Brief
Which lines run from the line with "Click the share page icon in address bar" through the line with "Task: Expand the collapsed" in the entries below? Print them exactly, both ends included, and nothing more.

Data for this task
§ §
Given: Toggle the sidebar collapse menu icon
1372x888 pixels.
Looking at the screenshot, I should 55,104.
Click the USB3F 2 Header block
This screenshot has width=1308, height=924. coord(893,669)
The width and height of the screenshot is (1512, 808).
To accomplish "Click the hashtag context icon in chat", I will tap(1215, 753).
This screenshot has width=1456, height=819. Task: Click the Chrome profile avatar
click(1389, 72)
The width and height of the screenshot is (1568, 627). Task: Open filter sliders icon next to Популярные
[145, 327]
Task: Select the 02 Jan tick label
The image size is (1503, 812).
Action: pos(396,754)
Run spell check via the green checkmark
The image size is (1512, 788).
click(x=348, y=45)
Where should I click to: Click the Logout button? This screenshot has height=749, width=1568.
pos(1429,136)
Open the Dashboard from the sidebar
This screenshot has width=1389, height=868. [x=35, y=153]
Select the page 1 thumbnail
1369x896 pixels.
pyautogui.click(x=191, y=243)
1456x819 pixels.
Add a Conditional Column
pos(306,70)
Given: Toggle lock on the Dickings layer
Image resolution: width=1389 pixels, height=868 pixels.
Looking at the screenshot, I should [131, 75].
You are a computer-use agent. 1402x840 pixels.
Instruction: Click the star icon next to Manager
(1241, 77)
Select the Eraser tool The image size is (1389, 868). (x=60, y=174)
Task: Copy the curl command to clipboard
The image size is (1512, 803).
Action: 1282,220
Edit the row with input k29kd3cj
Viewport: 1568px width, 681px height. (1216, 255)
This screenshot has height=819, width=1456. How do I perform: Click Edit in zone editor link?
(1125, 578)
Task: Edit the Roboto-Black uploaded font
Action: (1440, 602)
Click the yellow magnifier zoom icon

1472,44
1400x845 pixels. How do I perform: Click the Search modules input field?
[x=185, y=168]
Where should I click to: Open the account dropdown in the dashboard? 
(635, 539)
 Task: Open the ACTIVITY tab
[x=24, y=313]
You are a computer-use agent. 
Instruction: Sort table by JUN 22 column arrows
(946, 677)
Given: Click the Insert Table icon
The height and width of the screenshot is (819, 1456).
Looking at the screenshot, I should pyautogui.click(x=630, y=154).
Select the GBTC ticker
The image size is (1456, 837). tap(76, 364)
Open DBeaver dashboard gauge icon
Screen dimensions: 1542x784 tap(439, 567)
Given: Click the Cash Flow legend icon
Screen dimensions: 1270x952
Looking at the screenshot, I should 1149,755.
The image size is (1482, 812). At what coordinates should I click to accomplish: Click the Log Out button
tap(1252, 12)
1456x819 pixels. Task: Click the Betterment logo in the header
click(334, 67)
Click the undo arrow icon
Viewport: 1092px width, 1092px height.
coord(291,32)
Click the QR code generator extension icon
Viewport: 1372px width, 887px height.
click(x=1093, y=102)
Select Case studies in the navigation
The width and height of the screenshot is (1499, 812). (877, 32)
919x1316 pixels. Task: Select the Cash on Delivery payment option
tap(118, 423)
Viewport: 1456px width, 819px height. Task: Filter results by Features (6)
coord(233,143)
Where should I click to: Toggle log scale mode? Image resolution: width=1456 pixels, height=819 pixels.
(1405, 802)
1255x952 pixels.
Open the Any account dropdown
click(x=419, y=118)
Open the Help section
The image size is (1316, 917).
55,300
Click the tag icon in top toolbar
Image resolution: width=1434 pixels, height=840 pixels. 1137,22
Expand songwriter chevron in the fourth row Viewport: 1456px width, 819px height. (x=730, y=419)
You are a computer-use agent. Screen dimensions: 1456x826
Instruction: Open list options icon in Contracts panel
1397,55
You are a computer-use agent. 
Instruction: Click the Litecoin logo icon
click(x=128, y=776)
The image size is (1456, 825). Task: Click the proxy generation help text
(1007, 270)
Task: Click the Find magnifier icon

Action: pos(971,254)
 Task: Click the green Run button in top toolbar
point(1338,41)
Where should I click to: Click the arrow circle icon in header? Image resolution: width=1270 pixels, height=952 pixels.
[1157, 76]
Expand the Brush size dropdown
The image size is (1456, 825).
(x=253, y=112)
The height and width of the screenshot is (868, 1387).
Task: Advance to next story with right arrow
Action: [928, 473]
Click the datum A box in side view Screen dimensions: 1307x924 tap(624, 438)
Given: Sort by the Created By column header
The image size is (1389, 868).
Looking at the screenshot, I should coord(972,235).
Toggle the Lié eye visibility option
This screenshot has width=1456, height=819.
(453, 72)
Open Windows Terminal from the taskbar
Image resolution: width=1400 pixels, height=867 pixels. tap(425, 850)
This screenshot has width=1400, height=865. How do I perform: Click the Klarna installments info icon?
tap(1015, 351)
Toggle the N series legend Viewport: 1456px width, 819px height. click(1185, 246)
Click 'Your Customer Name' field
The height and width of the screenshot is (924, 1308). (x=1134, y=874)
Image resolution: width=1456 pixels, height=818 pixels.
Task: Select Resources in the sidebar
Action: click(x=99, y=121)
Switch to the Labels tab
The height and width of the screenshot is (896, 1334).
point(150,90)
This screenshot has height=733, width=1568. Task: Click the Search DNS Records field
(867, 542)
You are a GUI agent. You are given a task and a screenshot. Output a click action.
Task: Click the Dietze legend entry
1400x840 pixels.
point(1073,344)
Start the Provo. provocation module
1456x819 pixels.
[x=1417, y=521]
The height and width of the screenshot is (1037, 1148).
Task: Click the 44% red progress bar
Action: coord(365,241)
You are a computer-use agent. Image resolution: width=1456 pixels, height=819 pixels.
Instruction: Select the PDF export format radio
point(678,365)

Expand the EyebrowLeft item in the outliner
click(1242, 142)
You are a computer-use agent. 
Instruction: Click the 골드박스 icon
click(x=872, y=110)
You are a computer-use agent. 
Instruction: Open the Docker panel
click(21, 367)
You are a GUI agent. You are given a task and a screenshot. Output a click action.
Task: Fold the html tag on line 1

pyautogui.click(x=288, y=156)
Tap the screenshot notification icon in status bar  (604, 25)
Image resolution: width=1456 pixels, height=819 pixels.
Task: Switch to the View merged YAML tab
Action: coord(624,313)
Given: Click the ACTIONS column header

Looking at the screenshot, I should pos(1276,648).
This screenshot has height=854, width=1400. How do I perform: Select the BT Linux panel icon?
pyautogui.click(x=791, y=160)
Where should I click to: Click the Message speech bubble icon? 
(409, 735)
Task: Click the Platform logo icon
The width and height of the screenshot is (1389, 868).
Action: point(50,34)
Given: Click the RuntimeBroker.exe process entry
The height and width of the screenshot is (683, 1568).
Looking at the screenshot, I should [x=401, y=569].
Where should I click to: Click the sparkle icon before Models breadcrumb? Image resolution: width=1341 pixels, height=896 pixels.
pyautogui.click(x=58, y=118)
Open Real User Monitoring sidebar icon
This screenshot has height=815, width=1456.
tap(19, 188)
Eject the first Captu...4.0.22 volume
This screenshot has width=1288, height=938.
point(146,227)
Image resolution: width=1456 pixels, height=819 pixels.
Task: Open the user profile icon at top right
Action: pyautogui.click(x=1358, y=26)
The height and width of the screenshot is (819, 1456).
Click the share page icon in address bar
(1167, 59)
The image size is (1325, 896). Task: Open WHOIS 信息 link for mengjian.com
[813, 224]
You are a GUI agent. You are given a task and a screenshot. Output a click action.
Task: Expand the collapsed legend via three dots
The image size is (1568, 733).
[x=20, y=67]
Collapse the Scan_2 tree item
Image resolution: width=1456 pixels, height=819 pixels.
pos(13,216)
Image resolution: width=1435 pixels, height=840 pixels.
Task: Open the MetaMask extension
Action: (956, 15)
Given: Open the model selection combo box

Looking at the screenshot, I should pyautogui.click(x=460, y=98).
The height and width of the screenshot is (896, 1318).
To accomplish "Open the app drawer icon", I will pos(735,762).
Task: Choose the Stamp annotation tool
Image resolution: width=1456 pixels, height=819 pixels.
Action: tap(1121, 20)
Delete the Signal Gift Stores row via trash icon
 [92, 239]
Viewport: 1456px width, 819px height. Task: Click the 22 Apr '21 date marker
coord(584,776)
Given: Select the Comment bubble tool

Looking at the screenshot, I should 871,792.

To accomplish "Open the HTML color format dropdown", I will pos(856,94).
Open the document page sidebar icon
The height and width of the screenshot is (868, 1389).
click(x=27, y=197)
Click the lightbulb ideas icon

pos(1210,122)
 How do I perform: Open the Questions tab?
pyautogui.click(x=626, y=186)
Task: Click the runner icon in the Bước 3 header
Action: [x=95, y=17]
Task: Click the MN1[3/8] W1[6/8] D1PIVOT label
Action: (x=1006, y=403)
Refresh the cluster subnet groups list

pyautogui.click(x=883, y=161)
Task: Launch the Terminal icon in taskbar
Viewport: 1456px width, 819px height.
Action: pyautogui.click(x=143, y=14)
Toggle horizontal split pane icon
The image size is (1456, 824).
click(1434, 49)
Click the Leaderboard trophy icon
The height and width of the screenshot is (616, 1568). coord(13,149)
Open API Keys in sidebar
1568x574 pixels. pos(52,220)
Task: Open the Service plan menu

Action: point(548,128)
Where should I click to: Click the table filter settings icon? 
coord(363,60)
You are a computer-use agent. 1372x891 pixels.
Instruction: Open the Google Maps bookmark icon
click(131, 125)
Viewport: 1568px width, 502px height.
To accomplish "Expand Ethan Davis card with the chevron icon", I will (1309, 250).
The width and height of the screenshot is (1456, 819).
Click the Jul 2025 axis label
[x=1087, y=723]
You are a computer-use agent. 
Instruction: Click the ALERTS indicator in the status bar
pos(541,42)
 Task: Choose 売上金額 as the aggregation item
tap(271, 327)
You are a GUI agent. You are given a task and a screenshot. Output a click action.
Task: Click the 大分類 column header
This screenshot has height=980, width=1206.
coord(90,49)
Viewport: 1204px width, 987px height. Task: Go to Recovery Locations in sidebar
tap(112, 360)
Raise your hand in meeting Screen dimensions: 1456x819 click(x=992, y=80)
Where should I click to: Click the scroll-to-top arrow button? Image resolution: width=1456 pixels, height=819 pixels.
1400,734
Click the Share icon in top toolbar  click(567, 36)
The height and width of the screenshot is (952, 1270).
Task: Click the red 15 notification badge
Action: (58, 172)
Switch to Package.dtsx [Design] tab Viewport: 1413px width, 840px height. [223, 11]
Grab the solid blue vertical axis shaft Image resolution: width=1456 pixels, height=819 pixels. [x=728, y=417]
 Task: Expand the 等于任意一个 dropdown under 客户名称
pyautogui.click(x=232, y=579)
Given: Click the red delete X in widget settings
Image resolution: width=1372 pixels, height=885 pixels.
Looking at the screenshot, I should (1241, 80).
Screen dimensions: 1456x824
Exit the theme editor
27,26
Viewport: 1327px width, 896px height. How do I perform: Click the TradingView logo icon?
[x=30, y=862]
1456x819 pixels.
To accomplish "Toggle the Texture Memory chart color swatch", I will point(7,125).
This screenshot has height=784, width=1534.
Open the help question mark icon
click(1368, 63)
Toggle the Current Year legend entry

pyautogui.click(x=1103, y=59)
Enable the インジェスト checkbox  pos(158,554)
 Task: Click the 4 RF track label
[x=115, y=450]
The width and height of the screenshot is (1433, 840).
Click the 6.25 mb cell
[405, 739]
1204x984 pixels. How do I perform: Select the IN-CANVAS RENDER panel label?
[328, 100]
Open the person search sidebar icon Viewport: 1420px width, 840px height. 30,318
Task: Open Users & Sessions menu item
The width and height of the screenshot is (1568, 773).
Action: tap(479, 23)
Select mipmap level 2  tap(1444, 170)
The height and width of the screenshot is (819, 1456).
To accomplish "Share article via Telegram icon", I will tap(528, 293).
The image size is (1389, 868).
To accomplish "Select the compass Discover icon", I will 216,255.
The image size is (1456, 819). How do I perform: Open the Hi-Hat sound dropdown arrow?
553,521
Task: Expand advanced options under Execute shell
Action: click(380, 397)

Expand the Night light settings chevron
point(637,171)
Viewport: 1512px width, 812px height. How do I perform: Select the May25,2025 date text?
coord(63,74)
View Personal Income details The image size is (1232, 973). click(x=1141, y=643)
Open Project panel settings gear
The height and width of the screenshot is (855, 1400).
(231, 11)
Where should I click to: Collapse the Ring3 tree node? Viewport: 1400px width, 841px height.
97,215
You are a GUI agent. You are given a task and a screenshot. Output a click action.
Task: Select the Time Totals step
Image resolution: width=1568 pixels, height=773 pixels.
§ §
Reply to the exercise
Click the share page icon in address bar
(1167, 59)
The image size is (1325, 896). Task: Open WHOIS 信息 link for mengjian.com
[813, 224]
You are a GUI agent. You are given a task and a screenshot. Output a click action.
Task: Expand the collapsed legend via three dots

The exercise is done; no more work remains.